Dalam melakukan pengamatan juga harus disiapkan
checklist aktifitas untuk setiap kegiatan yang dilakukan,sehingga pengamat
tinggal hanya memberi tanda apakah kegiatan atau aktifitas dilakukan secara
aman atau berisiko.
Intervene
Setelah dilakukan pengamatan dan semua data-data observasi
diolah,maka selanjutnya dilakukan intervensi untuk memperbaiki perilaku
berisiko yang ditemukan dari hasil observasi. Dalam membuat program intervensi
sebaiknya melibatkan pekerja diarea-area yang akan di intervensi. Masukan dari
pekerja yang sehari-harinya melakukan aktifitas tersebut akan sangat penting
dalam merancang program intervensi yang efektif. Dalam membuat program
intervensi juga harus ditentukan berapa lama intervensi akan dilakukan agar
terjadi perubahan yang diharapkan. Merubah perilaku bukanlah hal yang
mudah,biasanya membutuhkan waktu dan kesabaran. Salah satu teknik intervensi
dalam BBS adalah model intervensi ABC,yaitu intervensi melalui
Activator,intervensi melalui Behavior dan intervensi melalui Consequency.
Contoh:
- Activator: memasang safety sign,membuat garis atau jalur pejalan kaki,dsb.

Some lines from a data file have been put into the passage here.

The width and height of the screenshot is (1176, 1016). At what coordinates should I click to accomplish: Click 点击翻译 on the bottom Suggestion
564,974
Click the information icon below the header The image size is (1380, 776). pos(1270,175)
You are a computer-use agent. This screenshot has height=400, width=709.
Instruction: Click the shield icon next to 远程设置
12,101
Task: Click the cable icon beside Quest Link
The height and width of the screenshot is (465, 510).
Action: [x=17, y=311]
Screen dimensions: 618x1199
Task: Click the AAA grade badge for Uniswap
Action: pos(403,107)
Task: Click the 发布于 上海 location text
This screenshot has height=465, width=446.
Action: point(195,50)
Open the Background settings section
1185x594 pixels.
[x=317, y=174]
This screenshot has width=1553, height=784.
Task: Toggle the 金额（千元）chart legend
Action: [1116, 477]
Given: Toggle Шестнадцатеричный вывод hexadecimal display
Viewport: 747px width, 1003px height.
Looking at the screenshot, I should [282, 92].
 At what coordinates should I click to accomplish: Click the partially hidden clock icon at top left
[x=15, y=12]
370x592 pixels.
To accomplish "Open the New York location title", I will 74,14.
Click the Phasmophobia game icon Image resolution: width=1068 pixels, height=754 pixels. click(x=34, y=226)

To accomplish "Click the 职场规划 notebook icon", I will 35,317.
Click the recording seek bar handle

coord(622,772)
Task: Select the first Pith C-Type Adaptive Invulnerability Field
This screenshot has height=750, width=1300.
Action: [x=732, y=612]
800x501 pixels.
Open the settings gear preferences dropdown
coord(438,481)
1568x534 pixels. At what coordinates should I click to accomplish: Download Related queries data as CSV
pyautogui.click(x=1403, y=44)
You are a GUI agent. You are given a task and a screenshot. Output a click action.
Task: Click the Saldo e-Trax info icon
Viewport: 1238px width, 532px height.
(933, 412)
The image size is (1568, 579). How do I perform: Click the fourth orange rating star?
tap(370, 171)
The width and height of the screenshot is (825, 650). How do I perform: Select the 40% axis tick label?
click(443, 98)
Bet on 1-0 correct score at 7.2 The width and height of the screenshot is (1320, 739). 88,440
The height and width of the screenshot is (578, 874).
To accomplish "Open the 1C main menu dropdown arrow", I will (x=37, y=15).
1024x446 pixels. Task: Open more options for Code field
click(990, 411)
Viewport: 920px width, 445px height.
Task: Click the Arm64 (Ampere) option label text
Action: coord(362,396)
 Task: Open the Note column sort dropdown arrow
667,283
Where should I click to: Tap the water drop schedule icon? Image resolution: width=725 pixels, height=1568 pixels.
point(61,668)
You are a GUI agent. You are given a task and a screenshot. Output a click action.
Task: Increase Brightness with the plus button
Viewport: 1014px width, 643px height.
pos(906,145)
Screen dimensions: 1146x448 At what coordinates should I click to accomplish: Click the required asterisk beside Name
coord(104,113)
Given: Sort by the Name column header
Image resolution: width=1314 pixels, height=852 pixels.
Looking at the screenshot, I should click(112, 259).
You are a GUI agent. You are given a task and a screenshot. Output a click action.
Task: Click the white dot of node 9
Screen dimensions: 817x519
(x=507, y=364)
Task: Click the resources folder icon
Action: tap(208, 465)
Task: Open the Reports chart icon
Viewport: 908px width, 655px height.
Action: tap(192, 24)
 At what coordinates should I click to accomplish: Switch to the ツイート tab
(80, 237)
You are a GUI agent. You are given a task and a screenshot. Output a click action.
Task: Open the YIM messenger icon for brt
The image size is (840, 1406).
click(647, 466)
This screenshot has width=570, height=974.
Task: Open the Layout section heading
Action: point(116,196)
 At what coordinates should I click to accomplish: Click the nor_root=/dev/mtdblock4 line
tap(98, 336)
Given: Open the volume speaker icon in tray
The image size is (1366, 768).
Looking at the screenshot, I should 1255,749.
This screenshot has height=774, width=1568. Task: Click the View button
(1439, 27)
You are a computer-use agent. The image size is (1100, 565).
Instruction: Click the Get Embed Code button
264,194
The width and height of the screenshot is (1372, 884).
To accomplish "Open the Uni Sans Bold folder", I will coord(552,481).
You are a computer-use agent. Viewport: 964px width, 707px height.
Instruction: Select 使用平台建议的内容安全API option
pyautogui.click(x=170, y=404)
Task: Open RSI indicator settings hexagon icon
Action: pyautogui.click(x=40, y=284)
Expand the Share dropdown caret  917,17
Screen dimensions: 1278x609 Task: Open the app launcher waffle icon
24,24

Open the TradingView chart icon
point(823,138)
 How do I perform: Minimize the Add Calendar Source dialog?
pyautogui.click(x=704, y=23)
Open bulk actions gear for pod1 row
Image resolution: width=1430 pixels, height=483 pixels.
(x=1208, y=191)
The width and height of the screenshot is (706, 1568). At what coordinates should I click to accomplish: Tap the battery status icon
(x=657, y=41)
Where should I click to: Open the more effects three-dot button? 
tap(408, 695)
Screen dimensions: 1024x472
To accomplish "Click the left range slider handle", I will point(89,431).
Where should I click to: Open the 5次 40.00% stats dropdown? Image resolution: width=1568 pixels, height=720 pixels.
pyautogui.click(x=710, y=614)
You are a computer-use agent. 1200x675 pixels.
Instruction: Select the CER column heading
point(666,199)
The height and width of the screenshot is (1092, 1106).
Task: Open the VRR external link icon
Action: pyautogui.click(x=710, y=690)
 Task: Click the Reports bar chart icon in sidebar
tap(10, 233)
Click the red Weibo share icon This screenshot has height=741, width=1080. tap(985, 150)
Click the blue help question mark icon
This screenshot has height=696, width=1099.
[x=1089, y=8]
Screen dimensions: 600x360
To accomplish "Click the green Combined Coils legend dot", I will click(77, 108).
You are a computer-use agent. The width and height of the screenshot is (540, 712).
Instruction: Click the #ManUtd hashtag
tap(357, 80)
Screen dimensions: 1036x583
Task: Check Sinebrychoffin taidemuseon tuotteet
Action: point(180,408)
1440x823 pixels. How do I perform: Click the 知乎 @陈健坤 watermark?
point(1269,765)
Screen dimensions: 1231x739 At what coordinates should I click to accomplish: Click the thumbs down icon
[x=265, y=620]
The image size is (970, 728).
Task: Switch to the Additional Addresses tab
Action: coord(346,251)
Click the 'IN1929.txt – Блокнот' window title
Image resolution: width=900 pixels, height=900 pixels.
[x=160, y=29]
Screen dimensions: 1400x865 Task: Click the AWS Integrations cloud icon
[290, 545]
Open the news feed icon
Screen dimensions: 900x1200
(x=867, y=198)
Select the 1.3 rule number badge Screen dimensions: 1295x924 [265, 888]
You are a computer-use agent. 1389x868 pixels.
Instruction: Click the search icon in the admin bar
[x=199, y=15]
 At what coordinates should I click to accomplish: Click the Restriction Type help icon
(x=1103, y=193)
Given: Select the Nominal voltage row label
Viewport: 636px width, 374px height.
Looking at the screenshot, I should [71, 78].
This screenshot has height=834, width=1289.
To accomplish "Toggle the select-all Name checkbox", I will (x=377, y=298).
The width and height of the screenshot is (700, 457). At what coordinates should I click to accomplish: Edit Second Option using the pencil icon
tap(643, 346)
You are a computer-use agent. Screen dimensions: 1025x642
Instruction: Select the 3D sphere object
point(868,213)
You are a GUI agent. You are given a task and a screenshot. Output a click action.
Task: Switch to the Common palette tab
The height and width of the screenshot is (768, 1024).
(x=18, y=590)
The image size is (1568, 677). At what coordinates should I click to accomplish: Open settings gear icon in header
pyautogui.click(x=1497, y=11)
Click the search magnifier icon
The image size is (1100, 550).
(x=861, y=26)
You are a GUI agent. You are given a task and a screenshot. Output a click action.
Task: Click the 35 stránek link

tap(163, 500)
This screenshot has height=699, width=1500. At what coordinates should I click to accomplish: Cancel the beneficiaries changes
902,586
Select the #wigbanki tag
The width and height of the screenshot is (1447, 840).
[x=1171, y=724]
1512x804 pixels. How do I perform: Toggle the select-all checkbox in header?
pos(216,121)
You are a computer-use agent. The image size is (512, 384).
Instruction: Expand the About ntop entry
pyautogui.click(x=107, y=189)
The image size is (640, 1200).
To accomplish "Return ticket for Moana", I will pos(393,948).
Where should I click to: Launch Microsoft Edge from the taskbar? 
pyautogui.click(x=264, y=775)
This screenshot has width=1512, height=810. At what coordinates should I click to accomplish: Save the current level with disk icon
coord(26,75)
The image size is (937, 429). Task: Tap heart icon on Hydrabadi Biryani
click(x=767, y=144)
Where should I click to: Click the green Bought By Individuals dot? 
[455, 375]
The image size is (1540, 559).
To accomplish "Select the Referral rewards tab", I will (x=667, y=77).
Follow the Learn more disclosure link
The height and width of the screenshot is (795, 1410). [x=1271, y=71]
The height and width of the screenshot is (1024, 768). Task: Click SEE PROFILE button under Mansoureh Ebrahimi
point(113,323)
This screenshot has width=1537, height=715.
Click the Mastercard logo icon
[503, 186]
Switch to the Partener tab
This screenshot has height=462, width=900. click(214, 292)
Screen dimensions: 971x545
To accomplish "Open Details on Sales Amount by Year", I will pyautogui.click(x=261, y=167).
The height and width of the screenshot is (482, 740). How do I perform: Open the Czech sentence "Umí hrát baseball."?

- Behavior:mengendarai forklif dengan batasan kecepatan,dsb.
- Consequency:Scorsing,atau bentuk sanksi lainya (negatif),dsb.
Program intervensi harus spesifik dan dijelaskan
kepada semua pekerja yang terlibat didalamnya. Program intervensi juga harus
didukung penuh oleh manajemen puncak agar dapat berjalan efektif.
Test
Yang dimaksud test disini adalah mengukur dampak dari
intervensi yang dilakukan dengan cara terus melakukan pengamatan dan pencatatan
terhadap perilaku berisiko selama proses intervensi dilakukan. Tahapan ini
dapat dilakukan secara paralel dengan tahapan intervensi,jika terlihat bahwa
intervensi yang dilakukan tidak efektif maka dapat dilakukan intervensi baru
atau strategi baru. Tujuan tahapan ini adalah untuk melihat efektifitas dari
program intervensi yang dibuat,namun jangan terburu-buru untuk memutuskan bahwa
satu program intervensi tidak efektif,seperti yang penulis sampaikan sebelumnya
bahwa untuk merubah perilaku diperlukan waktu yang mungkin lama dari yang
diperkirakan. Bisa juga ada faktor-faktor lain yang mempengaruhi perilaku beresiko
pekerja sehingga program intervensi menjadi kurang efektif. Jika demikian
halnya,maka yang perlu dilakukan adalah menambah bentuk intervensi lain untuk
memperkuat program intervensi yang sedang berjalan.